The US Federal Communications Commission is hoping to strike a balance between the wants and needs of consumers and the desire for internet service providers (ISPs) to charge online companies unfixed rates for faster internet speeds.
The FCC will soon announce a hybrid legal strategy that will give the government agency more control of ISP pricing, according to numerous reports.
The new approach would treat certain aspects of the internet as a public utility, thus giving the government a role in determining how pricing and usage is managed. The proposal would separate internet activity into two entities: wholesale and retail transactions.
Wholesale and retail internet
Wholesale transactions, which The New York Times defines as “the exchange of data from the content provider to the Internet service provider for passage through to the end consumer,” (think Netflix streaming) would be heavily regulated, similar to how telephone service is managed.

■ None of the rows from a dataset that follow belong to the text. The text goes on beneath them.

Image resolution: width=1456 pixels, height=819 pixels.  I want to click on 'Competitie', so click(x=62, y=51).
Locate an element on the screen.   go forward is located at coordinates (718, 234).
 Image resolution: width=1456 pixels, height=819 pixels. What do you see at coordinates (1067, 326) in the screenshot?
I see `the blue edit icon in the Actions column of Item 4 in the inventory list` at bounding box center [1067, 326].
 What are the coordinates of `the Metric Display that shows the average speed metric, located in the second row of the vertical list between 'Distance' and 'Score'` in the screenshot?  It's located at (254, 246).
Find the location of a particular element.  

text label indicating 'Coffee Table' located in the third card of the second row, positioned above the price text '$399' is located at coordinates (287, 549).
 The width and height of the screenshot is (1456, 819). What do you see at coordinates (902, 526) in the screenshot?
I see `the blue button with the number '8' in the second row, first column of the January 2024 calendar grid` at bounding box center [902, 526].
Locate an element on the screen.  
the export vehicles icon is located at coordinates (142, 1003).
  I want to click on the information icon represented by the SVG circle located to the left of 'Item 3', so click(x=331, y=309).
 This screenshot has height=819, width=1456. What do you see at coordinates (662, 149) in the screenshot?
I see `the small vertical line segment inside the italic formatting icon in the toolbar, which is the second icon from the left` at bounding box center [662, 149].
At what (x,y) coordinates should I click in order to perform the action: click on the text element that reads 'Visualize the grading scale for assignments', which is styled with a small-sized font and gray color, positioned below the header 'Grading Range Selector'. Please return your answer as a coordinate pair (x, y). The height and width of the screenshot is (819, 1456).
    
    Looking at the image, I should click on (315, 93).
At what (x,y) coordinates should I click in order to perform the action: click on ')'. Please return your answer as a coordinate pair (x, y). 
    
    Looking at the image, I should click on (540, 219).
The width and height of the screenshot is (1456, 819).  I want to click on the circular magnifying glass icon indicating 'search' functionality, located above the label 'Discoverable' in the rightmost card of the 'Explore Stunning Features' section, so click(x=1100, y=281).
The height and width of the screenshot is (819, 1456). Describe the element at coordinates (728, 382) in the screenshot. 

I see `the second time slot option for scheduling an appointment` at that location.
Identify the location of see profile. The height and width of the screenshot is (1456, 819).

What the government is hoping to regulate is the ability for ISPs to cherry-pick how they provide service to digital companies, and namely, how much they charge each service.
Simply put: the government wants ISPs like AT&T to offer content providers like Amazon the same rates it would offer Netflix or Hulu. ISPs want to control pricing without government intervention.
Retail transactions, as drafted in the proposal, are defined as internet service that ISPs send directly to consumers. These transactions would be more loosely regulated by the government.
The legal battle
Although the proposal has yet to be announced, it is expected to be made public some time next month. Unfortunately, we might not get any resolution on the matter for some time - the last two proposals made by the FCC were overturned by federal courts. However, those proposals sought to treat the internet as one ecosystem, rather than as separate wholesale and retail entities.
Either way, look for ISPs to challenge whatever proposal the FCC makes as the battle continues to be waged in Washington.